Back in May, Nick Cave’s oldest son, Jethro Lazenby, died at the age of 31 — a tragedy made all the more agonizing by the fact that another of Cave’s sons, Arthur, died only seven years earlier at 15. Naturally, music has long been an outlet of grief for the musician, and he chatted about his experience grieving loved ones and how his fans lured him out of the trenches in a new profile with the New York Times.
The interview arrives just ahead of the September 20th release of Faith, Hope and Carnage, a book comprising interviews between Cave and journalist Seán O’Hagan. Sadly, Jethro died shortly after the interviews were completed, but Cave discusses his feelings towards Arthur’s death at length: “I think grieving people are conscious of the sell-by date of their own misery,” Cave told the Times. “But in respect to Arthur and Jethro, I can’t wipe my hands and say, ‘OK, now I’m moving on.’”
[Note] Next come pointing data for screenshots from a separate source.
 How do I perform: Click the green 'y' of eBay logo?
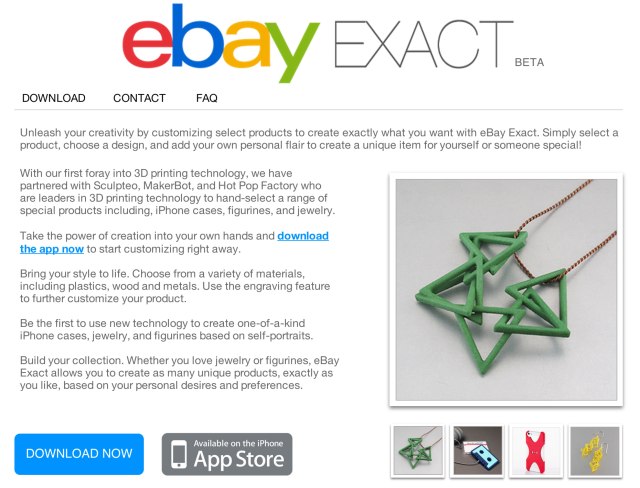click(x=291, y=52)
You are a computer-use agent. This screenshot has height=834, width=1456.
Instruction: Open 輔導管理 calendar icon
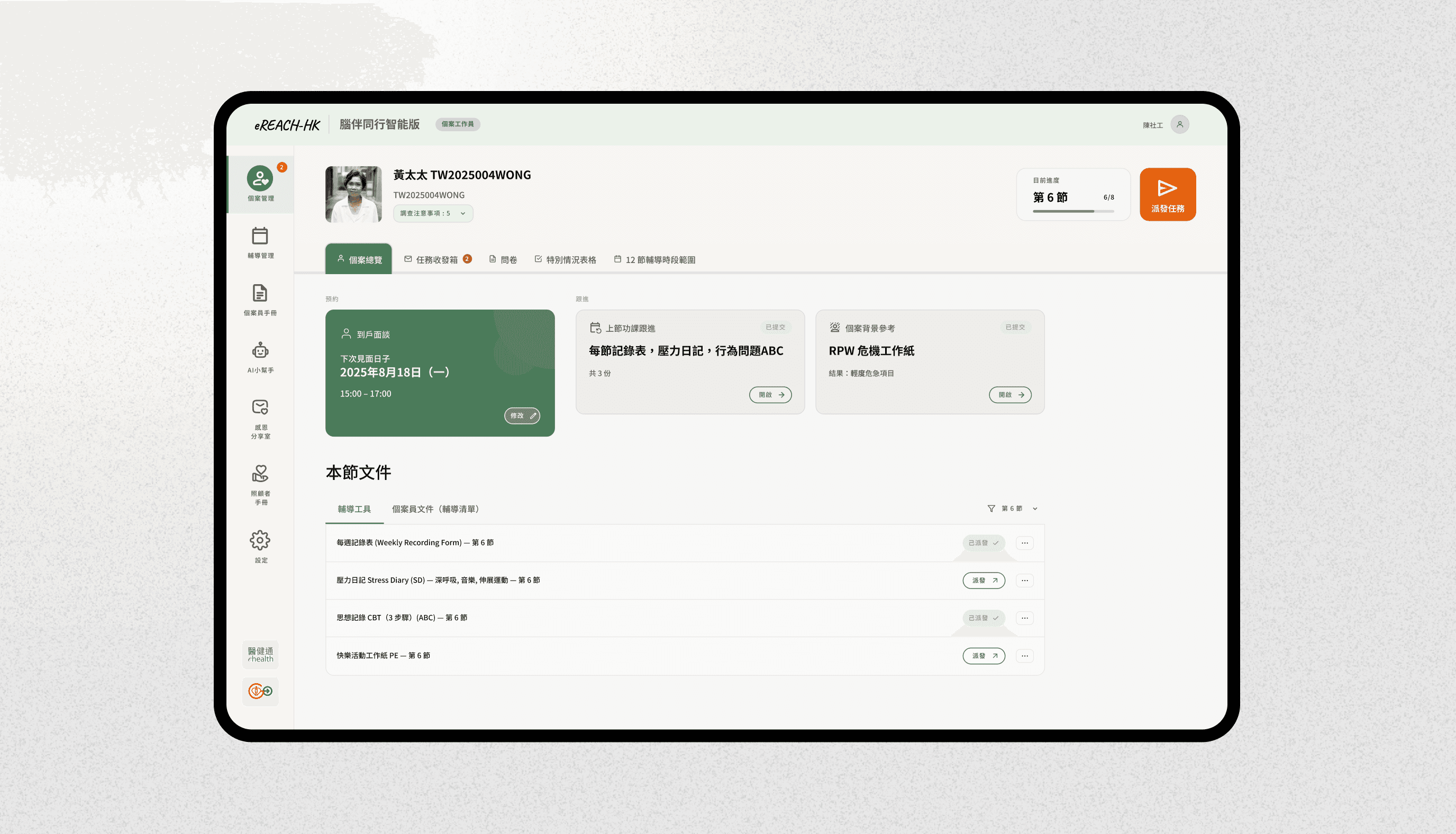(260, 236)
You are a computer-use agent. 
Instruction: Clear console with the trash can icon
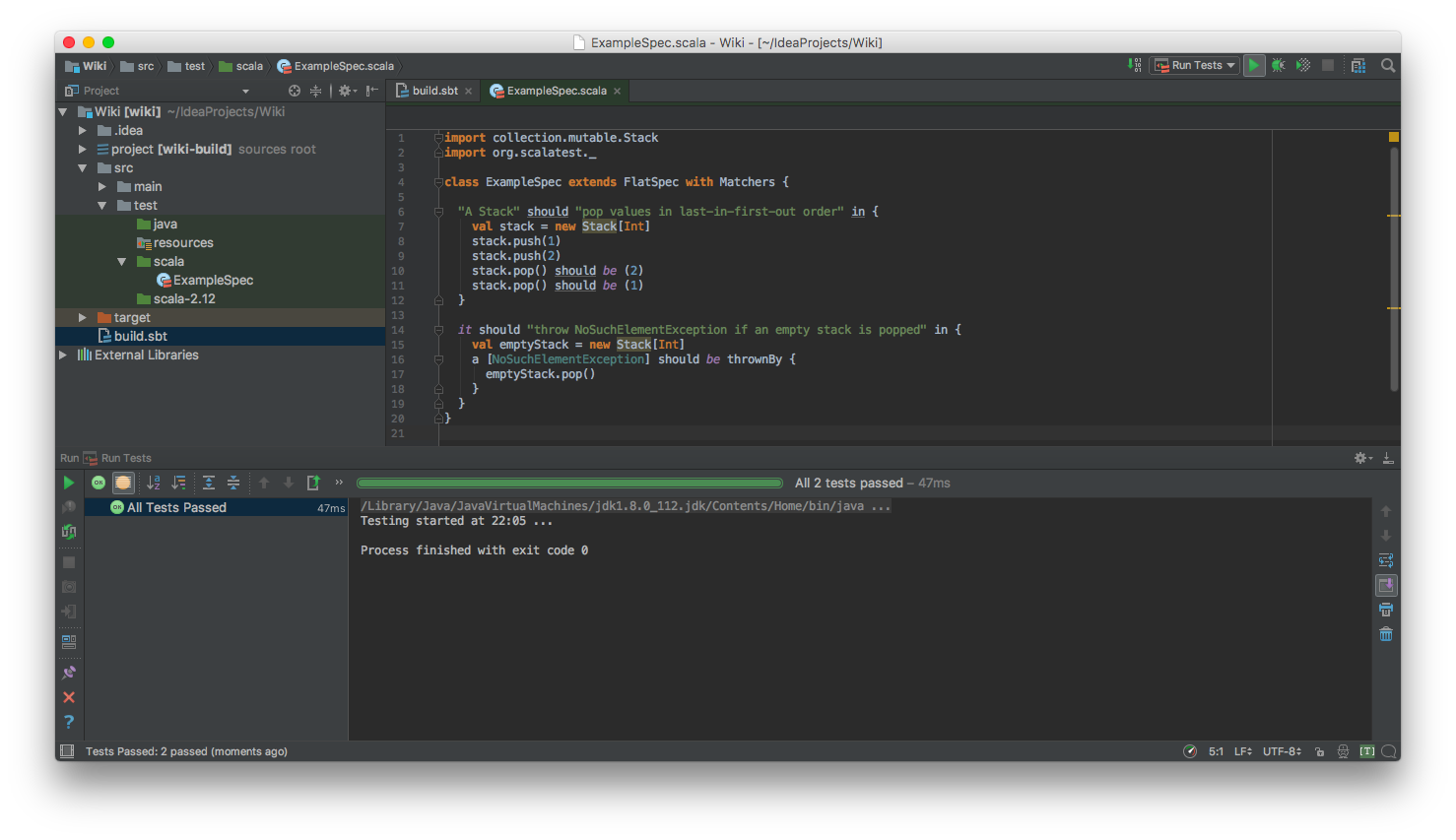[x=1386, y=634]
In response to how he’s processing Jethro’s recent passing, Cave added: “I don’t know how to say this, really, but I do know there’s a way out. The terrifying thing about when Arthur died was that it felt like, How could this feeling ever be any different? I don’t want everything I talk about and everything I am to revolve around these losses, but I feel compelled to let people in the same situation of grief know…that there is a way out.”
But Arthur wasn’t the first time Cave experienced a death close to him; when the musician was 19, his father died in a car crash. “I was unconscious of the effect of grief entirely when my father died,” Cave said. “I was extraordinarily un-self-aware about anything except my own appetites. When Arthur died, I was thrust into the darkest place imaginable, where it was almost impossible to be able to see outside of despair.”
But — thanks in part to his ongoing column The Red Hand Files — Cave has found solace in knowing that his music has helped a number of fans who have endured similar tragedies. “[My wife] Susie and I somehow managed to pull ourselves out of that, and — I know this sounds corny — that did have something to do with the response I started to get from people who kept writing to me and saying, mostly, ‘This happened to me, and this is what’s happening to you, and this is what can happen. This was extremely affecting for me.’”
Cave went on: “The concerts that I did following that, too — the care from the audience saved me. I was helped hugely by my audience, and when I play now, I feel like that’s giving something back. What I’m doing artistically is entirely repaying a debt. It’s — my other son has died. It’s difficult to talk about, but the concerts themselves and this act of mutual support saves me. People say, How can you go on tour? But for me it’s the other way around. How could I not?”
Cave has already expressed gratitude for his listeners’ empathy a number of times since Jethro’s death. Aside from heartfelt fan letters, Cave also found an unlikely source of comfort (sort of) in Love Island Season 8 contestant Luca Bish, who was a childhood friend of Arthur’s: “After Arthur died, in the early days of that terrible, chaotic first week, [Luca’s mother] Maria turned up on our doorstep with a tray of lasagne and basically looked after us,” Cave wrote in a column. “She was the one constant through a time of horror… We will never forget her kindness.”